Tensorflow使用与numpy相同的索引类型,这可能非常强大。

您可以在此处查看详细信息:https://docs.scipy.org/doc/numpy-1.13.0/user/basics.broadcasting.html请注意,np.newaxis的定义与None相同。

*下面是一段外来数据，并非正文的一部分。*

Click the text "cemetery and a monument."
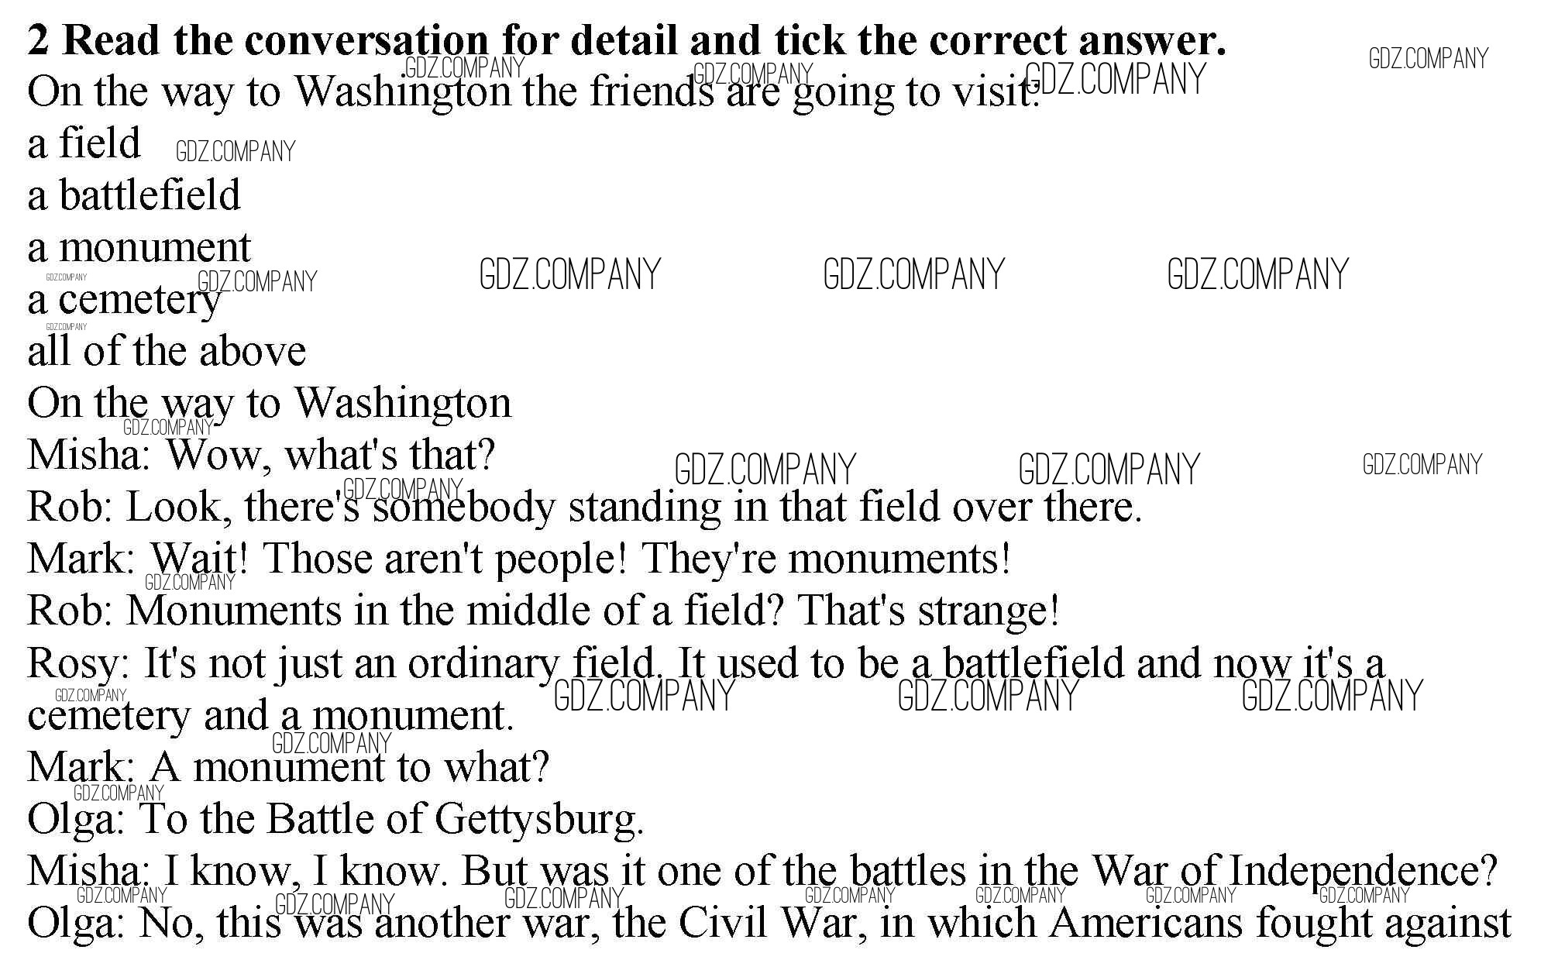Image resolution: width=1558 pixels, height=967 pixels. click(x=270, y=715)
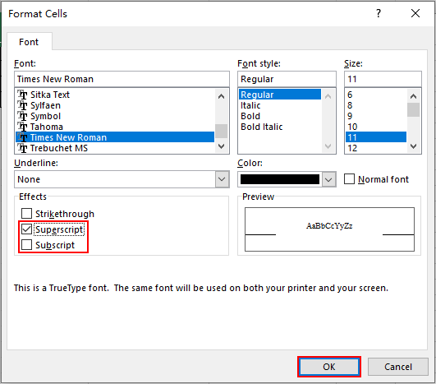Select Trebuchet MS font entry
436x384 pixels.
(x=115, y=148)
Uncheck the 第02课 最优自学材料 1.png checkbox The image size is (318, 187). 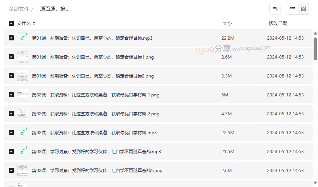click(11, 95)
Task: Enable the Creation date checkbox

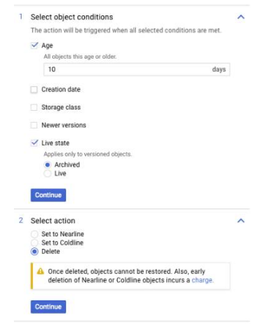Action: tap(34, 90)
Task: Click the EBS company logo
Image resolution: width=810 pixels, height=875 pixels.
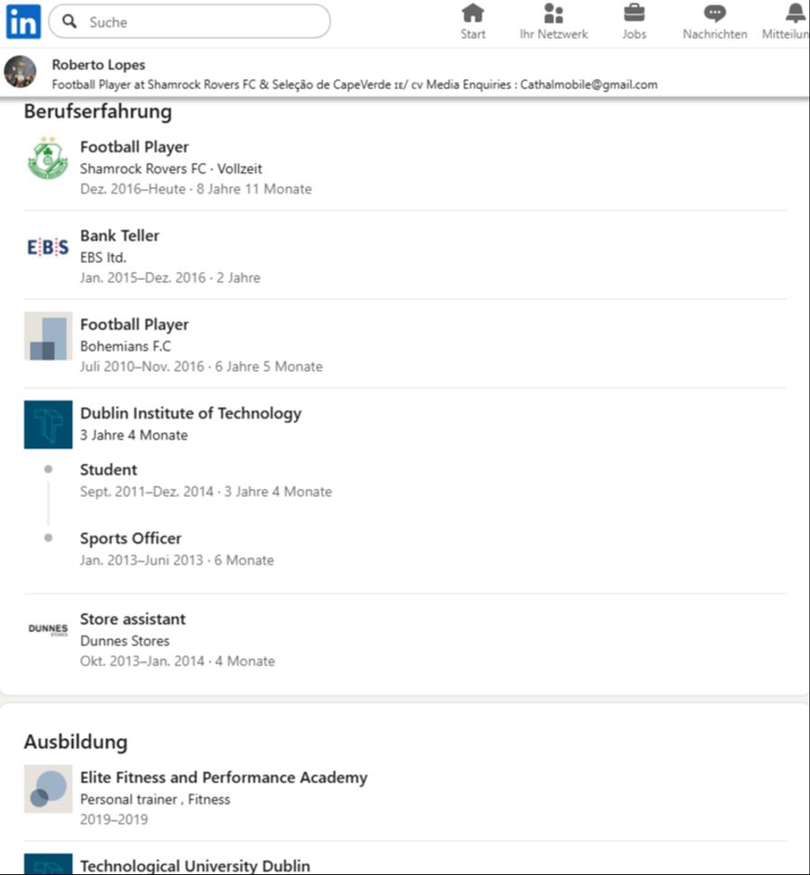Action: click(x=48, y=248)
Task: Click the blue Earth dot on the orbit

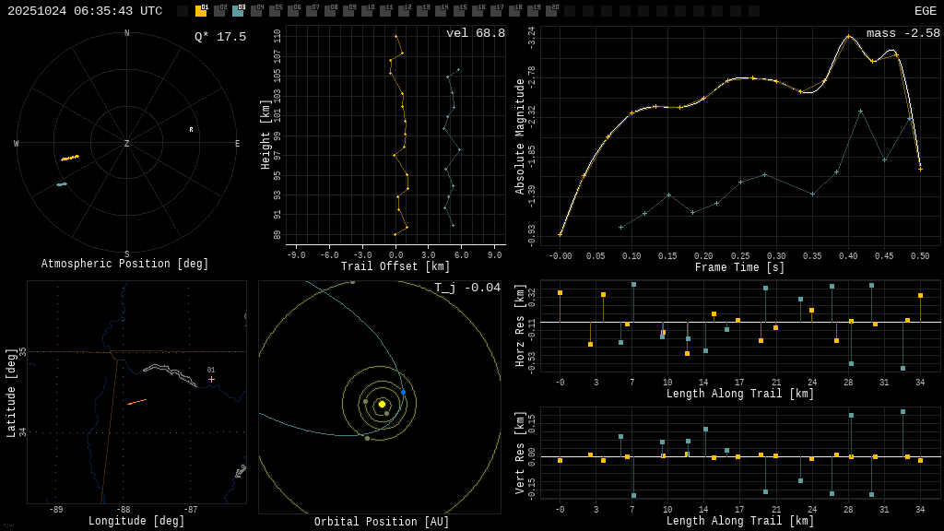Action: pos(403,392)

对于您的问题,您可以在数据中添加额外的维度,以确保数组的乘法运算没有歧义。

import numpy as np
cov = np.array([[5.],[8.],[4.]])
eyes = np.array([[[1.0,0,0,0],[0.0,1.0,0.0,0],[0.0,0.0,1.0,0],[0.0,0.0,0.0,1.0]],[[1.0,0,0,0],[0.0,1.0,0.0,0],[0.0,0.0,1.0,0],[0.0,0.0,0.0,1.0]],[[1.0,0,0,0],[0.0,1.0,0.0,0],[0.0,0.0,1.0,0],[0.0,0.0,0.0,1.0]]])
result = cov[:,:,None]*eyes

在此处使用None会增加一个额外的维度,使cov成为3x1x1数组,可以明确地与3x4x4数组相乘。您也可以在tensorflow中以这种方式使用None

如果每个对应维度的大小相同或其中一个的大小为1,则两个数组可以明确相乘。